Para eles, a seita não é uma infeliz necessidade devida à ausência
de um movimento real: é o seu movimento. O tamanho minúsculo pode
nem ser mesmo um problema: Fidel não “fez” a revolução só com
um punhado de bons homens jovens?[1*] Quantos comissários são
necessários para a Grande Marcha? Na verdade, isso é parte da
dinâmica por trás da proliferação atual das seitas, já que elas
não se inibem com o preconceito de que um “partido” precisa ter
base.
3.
A seita clássica
Quanto às seitas “clássicas” ainda
operando: atualmente, elas se dividem mais ou menos entre as que vêm
da tradição sectária trotskista e as que exemplificam o padrão
socialdemocrata. (É certo que existe uma gradação dos grupelhos
trotskistas, de um lado, até o tipo neostalinista, particularmente a
seita grande chamada SWP [“Partido Socialista dos Trabalhadores],
cuja política se moveu rapidamente desde a morte de Trotsky na
direção da stalinização).
O
que caracteriza a seita clássica foi melhor definido pelo próprio
Marx: ela contrapõe o seu critério sectário de pontos
programáticos ao movimento real dos trabalhadores na luta de
classes, que pode não estar à altura das suas demandas elevadas. O
critério de apoio (“point d’honneur,” nas palavras de Marx) é
a conformidade com os shibboleths da seita – quaisquer que sejam,
incluindo pontos programáticos em si mesmos bons. A abordagem
apontada por Marx era diferente: sem minimamente abandonar ou
esconder o próprio programa, o verdadeiro marxista olha para as
linhas de luta calculadas para mover setores de classe decisivos –
em movimento contra os poderes estabelecidos do sistema (o Estado, a
burguesia e seus agentes, incluindo os seus lugar-tenentes dentro do
movimento operário). E, para Marx, é essa realidade de colisão
social (de classe) que vai trabalhar para elevar a consciência de
classe até o nível do programa do movimento socialista.
Mover
um setor de classe em ação contra os poderes estabelecidos só um
passo é mais importante que “mil programas”, como Marx e Engels
costumavam afirmar, e não faz sentido denunciá-los por rebaixarem o
programa. Para a mente sectária, a abordagem deles é completamente
incompreensível. Por mais de um século vimos os dois critérios, e
a diferença é tão gritante hoje como sempre foi. O teste mais
importante sempre foi a relação entre os autoproclamados marxistas
e a classe trabalhadora organizada no nível econômico elementar, ou
seja, o movimento sindical. (O teste é ainda mais decisivo nos
Estados Unidos onde, infelizmente, o movimento sindical é o único
movimento de classe dos trabalhadores existente).
4.

Informações fornecidas:
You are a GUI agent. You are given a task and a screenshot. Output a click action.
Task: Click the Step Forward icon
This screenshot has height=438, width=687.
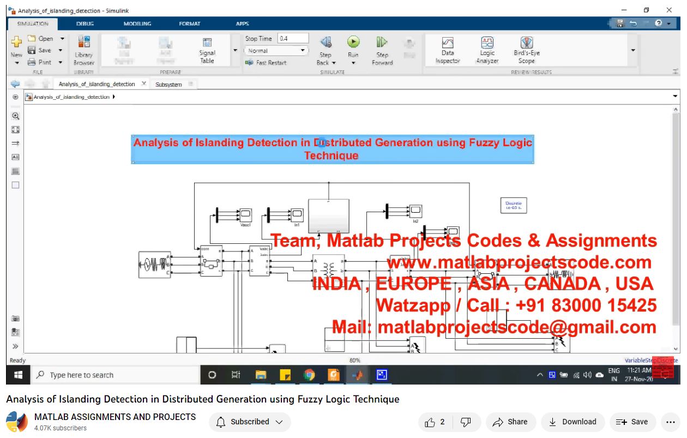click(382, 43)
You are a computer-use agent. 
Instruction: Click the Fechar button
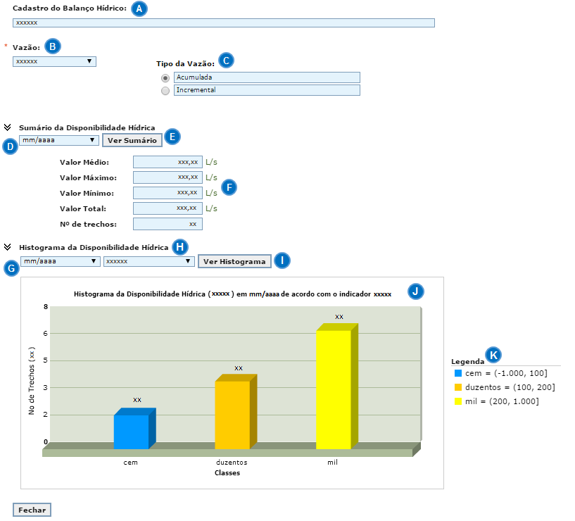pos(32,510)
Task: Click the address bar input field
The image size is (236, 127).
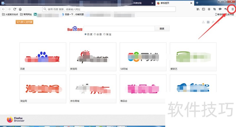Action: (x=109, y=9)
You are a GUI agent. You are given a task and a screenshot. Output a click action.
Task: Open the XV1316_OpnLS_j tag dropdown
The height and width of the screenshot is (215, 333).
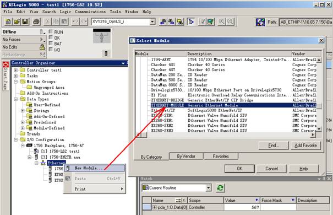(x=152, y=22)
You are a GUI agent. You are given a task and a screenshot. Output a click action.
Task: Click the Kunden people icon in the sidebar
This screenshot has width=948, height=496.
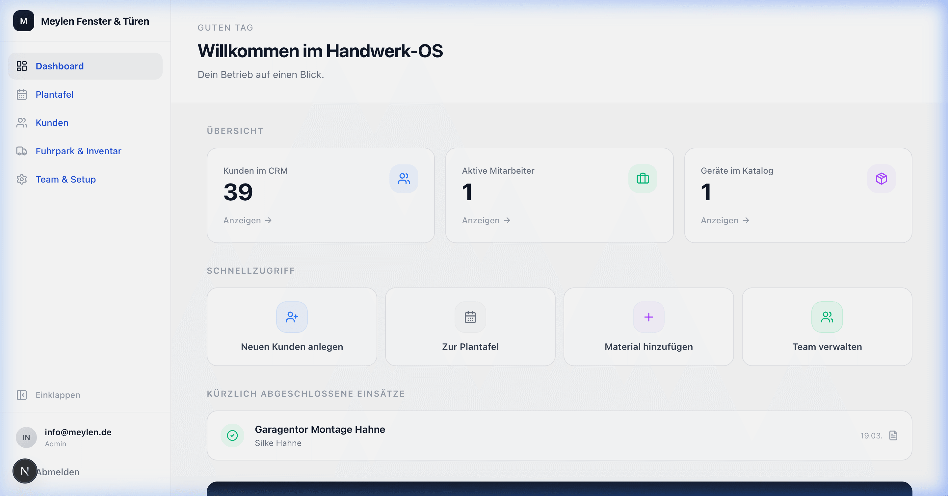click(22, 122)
...
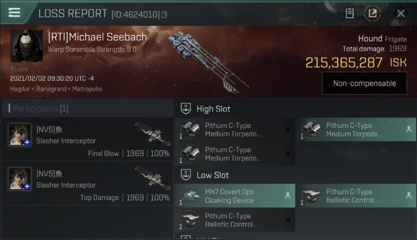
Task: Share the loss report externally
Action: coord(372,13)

Tarefas a fazer:
**a)** Segundo o texto sobre as seitas, por que o teste da relação com o movimento sindical é ainda mais decisivo nos Estados Unidos? Responda em uma a três frases.
**b)** Escreva a próxima parte do texto sobre as seitas, começando logo depois do ponto em que ele para.

Conjunto de respostas:
**a)** Porque nos Estados Unidos, infelizmente, o movimento sindical é o único movimento de classe dos trabalhadores que existe.

**b)**
Seitas e Sindicatos
O
socialista de seita [2*] sempre sentiu uma dor na alma diante de um
movimento sindical que rejeita o socialismo; e a predominância da
vida sectária na história do socialismo foi acompanhada pela
predominância de uma hostilidade ultraesquerdista ao sindicalismo
como tal.
Marx e Engels constituíram a primeira escola
socialista a ter a posição de apoiar o sindicalismo como tal (mesmo
que criticassem algumas políticas, líderes etc, é claro). E,
depois da sua época, a história socialista se divide principalmente
entre os socialdemocratas que apoiaram o sindicalismo reformista
precisamente porque eles mesmos eram reformistas, em vez de
marxistas, e socialistas revolucionários autoproclamados que
encontraram argumentos "revolucionários" para voltar à
velha merda de antissindicalismo socialista – acrescentando
retórica marxista para disfarçar a sua abordagem sectária. Muitos
poucos assim chamados ou autoproclamados marxistas entenderam a
essência da abordagem de Marx sobre o socialismo proletário: a
estratégia básica para construir um movimento socialista consiste
em fundir dois movimentos - o movimento de classe por esse ou aquele
passo que coloca um setor decisivo da classe em colisão com os
poderes estabelecidos do Estado e da burguesia, uma colisão em
qualquer escala que for; e o trabalho de permear esse movimento
de classe com propaganda educativa pela revolução social, que
integra os dois.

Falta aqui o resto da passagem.